• _WORK REQUEST_
Give back exactly the lines of the material below that start at the line containing "Task: Click Download demo template link" and end at the line containing "The width and height of the screenshot is (586, 800).", and no others.

**** EXCERPTED DATA ****

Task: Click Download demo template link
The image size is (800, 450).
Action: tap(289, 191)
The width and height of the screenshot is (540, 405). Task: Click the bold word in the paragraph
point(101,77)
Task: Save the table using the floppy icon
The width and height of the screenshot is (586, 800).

****
**** EXCERPTED DATA ****

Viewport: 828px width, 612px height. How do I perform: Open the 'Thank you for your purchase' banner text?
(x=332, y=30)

****

• _RESULT OF THE TASK_
Task: Click Download demo template link
The image size is (800, 450).
Action: tap(289, 191)
The width and height of the screenshot is (540, 405). Task: Click the bold word in the paragraph
point(101,77)
Task: Save the table using the floppy icon
The width and height of the screenshot is (586, 800).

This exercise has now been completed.